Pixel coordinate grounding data

####################

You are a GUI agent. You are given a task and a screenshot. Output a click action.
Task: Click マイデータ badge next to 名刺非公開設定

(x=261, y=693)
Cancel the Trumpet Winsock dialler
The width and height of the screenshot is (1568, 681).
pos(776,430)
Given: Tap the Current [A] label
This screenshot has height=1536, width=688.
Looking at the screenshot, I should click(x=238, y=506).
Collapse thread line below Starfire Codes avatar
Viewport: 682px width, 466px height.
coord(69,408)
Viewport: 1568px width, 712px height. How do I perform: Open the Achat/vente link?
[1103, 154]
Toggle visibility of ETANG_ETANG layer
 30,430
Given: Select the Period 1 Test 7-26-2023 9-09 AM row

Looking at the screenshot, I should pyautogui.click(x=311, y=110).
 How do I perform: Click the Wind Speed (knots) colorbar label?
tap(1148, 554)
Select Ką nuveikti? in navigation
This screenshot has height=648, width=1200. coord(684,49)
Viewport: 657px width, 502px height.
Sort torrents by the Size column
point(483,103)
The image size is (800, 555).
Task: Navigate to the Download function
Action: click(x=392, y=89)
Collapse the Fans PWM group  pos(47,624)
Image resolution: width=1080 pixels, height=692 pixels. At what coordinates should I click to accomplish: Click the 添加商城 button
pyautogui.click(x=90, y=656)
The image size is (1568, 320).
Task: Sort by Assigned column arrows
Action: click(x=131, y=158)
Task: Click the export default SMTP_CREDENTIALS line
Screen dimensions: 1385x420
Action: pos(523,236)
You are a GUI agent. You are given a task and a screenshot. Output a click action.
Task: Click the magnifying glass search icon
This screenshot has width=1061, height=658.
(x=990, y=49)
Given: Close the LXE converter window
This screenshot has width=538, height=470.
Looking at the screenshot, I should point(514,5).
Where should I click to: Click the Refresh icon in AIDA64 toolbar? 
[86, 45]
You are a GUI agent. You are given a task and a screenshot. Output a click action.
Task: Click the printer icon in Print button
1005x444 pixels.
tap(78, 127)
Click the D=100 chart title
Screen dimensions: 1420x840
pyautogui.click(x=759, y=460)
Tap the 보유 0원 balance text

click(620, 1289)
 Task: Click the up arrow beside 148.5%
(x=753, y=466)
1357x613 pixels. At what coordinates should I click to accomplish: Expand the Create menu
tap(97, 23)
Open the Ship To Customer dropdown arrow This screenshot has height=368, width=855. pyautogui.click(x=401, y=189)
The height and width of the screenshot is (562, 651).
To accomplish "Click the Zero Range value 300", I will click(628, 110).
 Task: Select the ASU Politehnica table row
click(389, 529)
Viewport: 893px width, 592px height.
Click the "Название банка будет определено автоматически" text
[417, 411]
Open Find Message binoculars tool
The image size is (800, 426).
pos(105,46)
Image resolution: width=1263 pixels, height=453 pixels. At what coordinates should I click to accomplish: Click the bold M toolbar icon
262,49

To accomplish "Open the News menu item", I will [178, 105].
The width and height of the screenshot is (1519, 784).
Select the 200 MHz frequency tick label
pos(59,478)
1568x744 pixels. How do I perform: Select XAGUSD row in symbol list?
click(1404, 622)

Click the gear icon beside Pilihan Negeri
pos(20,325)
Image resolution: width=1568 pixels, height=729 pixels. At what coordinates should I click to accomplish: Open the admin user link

####################

Task statement: Copy out all of the records shown above exactly.

Result of this exercise:
You are a GUI agent. You are given a task and a screenshot. Output a click action.
Task: Click マイデータ badge next to 名刺非公開設定

(x=261, y=693)
Cancel the Trumpet Winsock dialler
The width and height of the screenshot is (1568, 681).
pos(776,430)
Given: Tap the Current [A] label
This screenshot has height=1536, width=688.
Looking at the screenshot, I should click(x=238, y=506).
Collapse thread line below Starfire Codes avatar
Viewport: 682px width, 466px height.
coord(69,408)
Viewport: 1568px width, 712px height. How do I perform: Open the Achat/vente link?
[1103, 154]
Toggle visibility of ETANG_ETANG layer
 30,430
Given: Select the Period 1 Test 7-26-2023 9-09 AM row

Looking at the screenshot, I should pyautogui.click(x=311, y=110).
 How do I perform: Click the Wind Speed (knots) colorbar label?
tap(1148, 554)
Select Ką nuveikti? in navigation
This screenshot has height=648, width=1200. coord(684,49)
Viewport: 657px width, 502px height.
Sort torrents by the Size column
point(483,103)
The image size is (800, 555).
Task: Navigate to the Download function
Action: click(x=392, y=89)
Collapse the Fans PWM group  pos(47,624)
Image resolution: width=1080 pixels, height=692 pixels. At what coordinates should I click to accomplish: Click the 添加商城 button
pyautogui.click(x=90, y=656)
The image size is (1568, 320).
Task: Sort by Assigned column arrows
Action: click(x=131, y=158)
Task: Click the export default SMTP_CREDENTIALS line
Screen dimensions: 1385x420
Action: pos(523,236)
You are a GUI agent. You are given a task and a screenshot. Output a click action.
Task: Click the magnifying glass search icon
This screenshot has width=1061, height=658.
(x=990, y=49)
Given: Close the LXE converter window
This screenshot has width=538, height=470.
Looking at the screenshot, I should point(514,5).
Where should I click to: Click the Refresh icon in AIDA64 toolbar? 
[86, 45]
You are a GUI agent. You are given a task and a screenshot. Output a click action.
Task: Click the printer icon in Print button
1005x444 pixels.
tap(78, 127)
Click the D=100 chart title
Screen dimensions: 1420x840
pyautogui.click(x=759, y=460)
Tap the 보유 0원 balance text

click(620, 1289)
 Task: Click the up arrow beside 148.5%
(x=753, y=466)
1357x613 pixels. At what coordinates should I click to accomplish: Expand the Create menu
tap(97, 23)
Open the Ship To Customer dropdown arrow This screenshot has height=368, width=855. pyautogui.click(x=401, y=189)
The height and width of the screenshot is (562, 651).
To accomplish "Click the Zero Range value 300", I will click(628, 110).
 Task: Select the ASU Politehnica table row
click(389, 529)
Viewport: 893px width, 592px height.
Click the "Название банка будет определено автоматически" text
[417, 411]
Open Find Message binoculars tool
The image size is (800, 426).
pos(105,46)
Image resolution: width=1263 pixels, height=453 pixels. At what coordinates should I click to accomplish: Click the bold M toolbar icon
262,49

To accomplish "Open the News menu item", I will [178, 105].
The width and height of the screenshot is (1519, 784).
Select the 200 MHz frequency tick label
pos(59,478)
1568x744 pixels. How do I perform: Select XAGUSD row in symbol list?
click(1404, 622)

Click the gear icon beside Pilihan Negeri
pos(20,325)
Image resolution: width=1568 pixels, height=729 pixels. At what coordinates should I click to accomplish: Open the admin user link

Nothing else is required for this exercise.